How can visitors voluntarily contribute to your destination and not individual businesses? Will asking for that voluntary fee discourage your guests from returning?
These were questions asked and answered as part of Solimar’s Virtual DMO Development learning session on voluntary visitor contribution fees. In previous learning sessions, tourism leaders learned about the variety of methods for collecting funds for their destination or DMO. Topics explored included:
- government budget allocation,
- business voluntary contribution,
- bed taxes, and
- tourism improvement districts.
These methods for collection all have the government as a shared handler of funds. A Visitor Voluntary Contribution Fee, on the other hand, boasts no government involvement.
How Does a Visitor Voluntary Contribution Fee Support Tourism?
This method uses a voluntary fee placed on the visitor’s bill at individual business within the destination, such as restaurants, hotels and shops. The fee is likely to be relatively small, usually less than one dollar or 1% of their total bill. From here, the DMO collects the fees from the individual businesses, after which the DMO’s Board of Directors delegates the funds accordingly to enhance the destination’s management and marketing efforts.
Despite apparent similarities, this Visitor Voluntary Fee is not and does not operate the same as a DMO Membership Plan. Whereas a membership plan charges an annual fee, the small fee (that $1 or 1% of the bill) is paid by the visitor, not the business. The business is only where the fee travels through for this fund. While a membership plan offers specific benefits to the businesses involved, the funds collected from the Voluntary Visitor Fee benefit the entire destination. Thirdly, the main idea behind a membership plan is to bring the industry together rather than serving as the main source of revenue for the DMO.
Although a Voluntary Visitor Contribution Fee has great potential, a few prerequisites must be completed before it can work effectively. Ultimately, business buy-in a key for this fund. As the businesses begin collecting this fee which you promise them will benefit the DMO and destination as a whole, they need to be able to trust that the DMO (and its board of directors) are going to do what is best for the destination as a whole.
To reinforce the trust businesses have in a DMO and its use of the funds, an agreement is still very important. Not only can it offer security and peace of mind, it stands as an official record of the agreement with specific details regarding how much they’ll collect, how to pay the fee to the DMO, and the specific terms of the fund’s agreement.
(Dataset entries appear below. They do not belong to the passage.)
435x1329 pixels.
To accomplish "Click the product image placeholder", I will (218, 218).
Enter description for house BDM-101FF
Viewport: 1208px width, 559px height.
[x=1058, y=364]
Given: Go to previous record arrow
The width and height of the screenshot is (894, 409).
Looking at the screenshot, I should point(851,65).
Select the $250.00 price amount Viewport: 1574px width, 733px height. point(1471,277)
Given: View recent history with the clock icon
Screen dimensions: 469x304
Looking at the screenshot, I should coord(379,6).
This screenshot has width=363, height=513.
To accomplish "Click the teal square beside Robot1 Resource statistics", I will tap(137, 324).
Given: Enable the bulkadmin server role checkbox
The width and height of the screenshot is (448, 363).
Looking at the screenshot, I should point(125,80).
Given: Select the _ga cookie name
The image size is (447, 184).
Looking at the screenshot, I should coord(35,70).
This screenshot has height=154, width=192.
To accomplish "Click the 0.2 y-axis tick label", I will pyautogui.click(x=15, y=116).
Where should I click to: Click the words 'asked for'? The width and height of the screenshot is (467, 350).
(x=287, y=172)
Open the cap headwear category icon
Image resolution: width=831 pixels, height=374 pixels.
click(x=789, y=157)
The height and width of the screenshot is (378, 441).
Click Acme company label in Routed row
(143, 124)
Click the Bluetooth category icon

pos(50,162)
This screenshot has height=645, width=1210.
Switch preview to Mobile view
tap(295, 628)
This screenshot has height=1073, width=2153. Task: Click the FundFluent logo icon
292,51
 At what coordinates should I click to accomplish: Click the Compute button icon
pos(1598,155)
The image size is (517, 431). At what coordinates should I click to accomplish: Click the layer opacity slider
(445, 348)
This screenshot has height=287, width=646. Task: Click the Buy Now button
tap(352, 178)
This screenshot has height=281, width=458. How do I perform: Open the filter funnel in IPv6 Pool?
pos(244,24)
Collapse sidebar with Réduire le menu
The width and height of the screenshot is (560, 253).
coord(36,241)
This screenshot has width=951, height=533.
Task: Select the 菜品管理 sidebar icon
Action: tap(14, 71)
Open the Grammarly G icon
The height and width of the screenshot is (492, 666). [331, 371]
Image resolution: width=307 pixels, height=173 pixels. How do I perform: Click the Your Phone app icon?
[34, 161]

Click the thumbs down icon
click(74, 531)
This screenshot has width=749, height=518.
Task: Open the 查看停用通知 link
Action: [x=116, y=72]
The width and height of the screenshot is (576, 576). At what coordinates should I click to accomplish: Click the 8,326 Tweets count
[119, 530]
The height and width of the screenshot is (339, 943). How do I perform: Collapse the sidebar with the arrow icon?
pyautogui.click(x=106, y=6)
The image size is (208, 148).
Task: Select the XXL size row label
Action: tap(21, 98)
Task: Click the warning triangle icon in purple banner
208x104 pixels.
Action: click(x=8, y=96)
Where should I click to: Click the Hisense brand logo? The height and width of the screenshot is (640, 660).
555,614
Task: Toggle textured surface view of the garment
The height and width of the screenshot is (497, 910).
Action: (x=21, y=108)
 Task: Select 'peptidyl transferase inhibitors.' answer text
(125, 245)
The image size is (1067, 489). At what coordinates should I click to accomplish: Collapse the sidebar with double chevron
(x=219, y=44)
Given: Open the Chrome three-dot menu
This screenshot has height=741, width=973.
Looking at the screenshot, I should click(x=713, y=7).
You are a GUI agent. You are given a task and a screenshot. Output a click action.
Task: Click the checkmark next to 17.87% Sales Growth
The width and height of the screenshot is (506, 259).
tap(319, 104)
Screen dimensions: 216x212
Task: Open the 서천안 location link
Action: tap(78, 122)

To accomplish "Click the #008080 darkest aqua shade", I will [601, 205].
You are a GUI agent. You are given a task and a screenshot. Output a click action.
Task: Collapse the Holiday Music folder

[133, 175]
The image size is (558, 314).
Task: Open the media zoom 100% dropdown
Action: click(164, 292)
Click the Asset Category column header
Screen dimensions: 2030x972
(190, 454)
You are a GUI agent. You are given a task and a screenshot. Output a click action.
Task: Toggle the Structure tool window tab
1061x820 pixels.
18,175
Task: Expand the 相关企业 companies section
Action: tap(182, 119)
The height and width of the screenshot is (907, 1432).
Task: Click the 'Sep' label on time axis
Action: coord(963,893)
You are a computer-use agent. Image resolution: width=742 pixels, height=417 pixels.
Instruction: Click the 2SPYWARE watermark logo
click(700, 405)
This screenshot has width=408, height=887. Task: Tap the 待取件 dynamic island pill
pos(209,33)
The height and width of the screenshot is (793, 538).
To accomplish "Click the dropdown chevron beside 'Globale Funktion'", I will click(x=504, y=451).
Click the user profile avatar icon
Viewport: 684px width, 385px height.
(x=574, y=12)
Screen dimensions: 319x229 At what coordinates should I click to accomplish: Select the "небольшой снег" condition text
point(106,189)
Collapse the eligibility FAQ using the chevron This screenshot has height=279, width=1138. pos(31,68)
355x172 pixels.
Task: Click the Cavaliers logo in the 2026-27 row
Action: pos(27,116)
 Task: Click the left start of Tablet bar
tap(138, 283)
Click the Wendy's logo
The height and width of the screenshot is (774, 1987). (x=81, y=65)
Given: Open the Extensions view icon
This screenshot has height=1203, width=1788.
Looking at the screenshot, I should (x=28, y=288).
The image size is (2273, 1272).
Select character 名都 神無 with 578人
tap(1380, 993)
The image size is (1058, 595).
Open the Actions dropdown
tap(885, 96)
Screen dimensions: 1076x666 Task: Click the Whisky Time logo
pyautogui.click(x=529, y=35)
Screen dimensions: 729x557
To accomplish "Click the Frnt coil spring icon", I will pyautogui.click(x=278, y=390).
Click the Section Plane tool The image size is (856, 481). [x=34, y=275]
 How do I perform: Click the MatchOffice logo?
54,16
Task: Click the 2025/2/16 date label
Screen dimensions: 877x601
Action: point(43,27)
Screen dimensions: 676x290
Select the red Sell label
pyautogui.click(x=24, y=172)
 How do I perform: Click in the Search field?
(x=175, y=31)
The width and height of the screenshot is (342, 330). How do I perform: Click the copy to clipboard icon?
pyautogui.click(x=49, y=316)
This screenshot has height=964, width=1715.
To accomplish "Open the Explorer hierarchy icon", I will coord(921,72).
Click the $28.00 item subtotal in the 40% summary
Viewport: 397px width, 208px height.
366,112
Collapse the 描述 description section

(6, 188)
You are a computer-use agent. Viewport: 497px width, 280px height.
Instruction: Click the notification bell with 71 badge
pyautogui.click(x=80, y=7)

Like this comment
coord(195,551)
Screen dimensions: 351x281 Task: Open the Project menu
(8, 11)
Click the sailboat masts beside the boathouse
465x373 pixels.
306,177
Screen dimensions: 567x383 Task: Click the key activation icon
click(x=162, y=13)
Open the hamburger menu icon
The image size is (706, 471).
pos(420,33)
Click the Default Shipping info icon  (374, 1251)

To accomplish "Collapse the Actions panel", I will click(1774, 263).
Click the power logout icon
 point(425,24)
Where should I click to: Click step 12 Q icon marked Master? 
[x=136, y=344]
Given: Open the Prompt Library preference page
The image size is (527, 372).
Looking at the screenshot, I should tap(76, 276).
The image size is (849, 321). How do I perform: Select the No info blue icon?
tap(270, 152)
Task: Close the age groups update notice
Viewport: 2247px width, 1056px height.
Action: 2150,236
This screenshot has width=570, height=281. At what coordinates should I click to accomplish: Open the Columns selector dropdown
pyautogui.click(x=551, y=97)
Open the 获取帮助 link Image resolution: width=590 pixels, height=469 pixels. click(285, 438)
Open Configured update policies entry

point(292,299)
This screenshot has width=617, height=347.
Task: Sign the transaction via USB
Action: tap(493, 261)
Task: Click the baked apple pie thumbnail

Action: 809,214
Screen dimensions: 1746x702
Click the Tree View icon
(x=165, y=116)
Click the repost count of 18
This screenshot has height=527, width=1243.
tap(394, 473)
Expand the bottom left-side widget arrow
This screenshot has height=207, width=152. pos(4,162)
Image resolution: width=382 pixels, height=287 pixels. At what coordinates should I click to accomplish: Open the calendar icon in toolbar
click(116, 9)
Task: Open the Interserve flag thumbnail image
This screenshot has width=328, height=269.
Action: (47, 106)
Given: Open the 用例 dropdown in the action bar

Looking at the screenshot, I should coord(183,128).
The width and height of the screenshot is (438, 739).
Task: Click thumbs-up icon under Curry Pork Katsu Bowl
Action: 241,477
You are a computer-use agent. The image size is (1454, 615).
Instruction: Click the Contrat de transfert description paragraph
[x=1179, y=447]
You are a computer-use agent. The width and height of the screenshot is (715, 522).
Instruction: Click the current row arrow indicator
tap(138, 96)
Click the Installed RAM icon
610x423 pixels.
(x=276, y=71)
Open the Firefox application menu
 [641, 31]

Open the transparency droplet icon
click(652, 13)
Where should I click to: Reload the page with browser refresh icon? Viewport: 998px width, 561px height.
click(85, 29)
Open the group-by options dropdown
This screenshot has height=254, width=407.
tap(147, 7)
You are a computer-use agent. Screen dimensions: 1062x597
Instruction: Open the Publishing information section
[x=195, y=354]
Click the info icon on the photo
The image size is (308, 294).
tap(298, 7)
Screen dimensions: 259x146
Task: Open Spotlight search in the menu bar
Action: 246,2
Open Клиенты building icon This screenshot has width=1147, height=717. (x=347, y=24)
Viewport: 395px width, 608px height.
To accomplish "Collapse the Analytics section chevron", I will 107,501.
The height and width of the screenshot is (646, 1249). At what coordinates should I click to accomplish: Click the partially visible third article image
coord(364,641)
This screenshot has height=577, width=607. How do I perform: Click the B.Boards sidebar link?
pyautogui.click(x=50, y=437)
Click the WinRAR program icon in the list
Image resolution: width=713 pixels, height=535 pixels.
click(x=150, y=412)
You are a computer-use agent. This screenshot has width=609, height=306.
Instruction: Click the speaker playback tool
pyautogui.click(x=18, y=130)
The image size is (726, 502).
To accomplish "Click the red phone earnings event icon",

Once the agreement has been decided upon by all parties, the next step is deciphering how to communicate the Voluntary Visitor Fee to guests. This final step of establishing a Voluntary Visitor Fund tackles the ‘why.’ When it comes to paying an extra fee, it seems most travelers are willing to pay the fee. Still, they want to know that their contribution is going to support a destination, not an individual business. It is important to determine the correct way to present this fee.
How do you market the benefit of tourists paying this extra fee? Think about what makes travelers feel good about paying to visit a destination. What will the impact be if this fund is successful? How many jobs will you create? How many peoples’ lives does it have the potential to impact? Answering these questions will help you determine your strategy to market this extra $1 or 1%.
To learn more about this topic, Solimar interviewed Cheryl Kilday of the North Myrtle Beach Chamber of Commerce. She identified the fear DMOs have that the additional fee might discourage guests. This may be more common with guests coming from outside the United States, or from areas without local tax who may not be accustomed to seeing these extra fees on their bills. She says those who pay the fee usually don’t even ask about it, but the best practice for businesse is to be willing to explain and have a conversation about this voluntary contribution. “As long as we can give [the consumer] a solid answer that we’re doing good things with the money that’s benefitting their visitor experience, then that’s all that matters,” she explained. “If they know that it’s helping their visitor experience and you’re doing something to make it a sustainable tourism destination and that they’re going to have a great time there, and that their impact is part of what they’re able to help manage, then I think they recognize that.”
To solidify our understanding that the destination can be a community between your DMO and those contributing, Cheryl Kilday left the DMO Development Course participants with a final suggestion: “Be visible. Be real. Get to know your destination through the eyes of your partners, as well as your visitors. Don’t forget to visit your destination!”
Including this Voluntary Visitor’s Fee gives your businesses a chance to stand as a support beam for the destination they are part of, and it gives visitors the opportunity to make a positive impact on the destination which made a positive impact on them.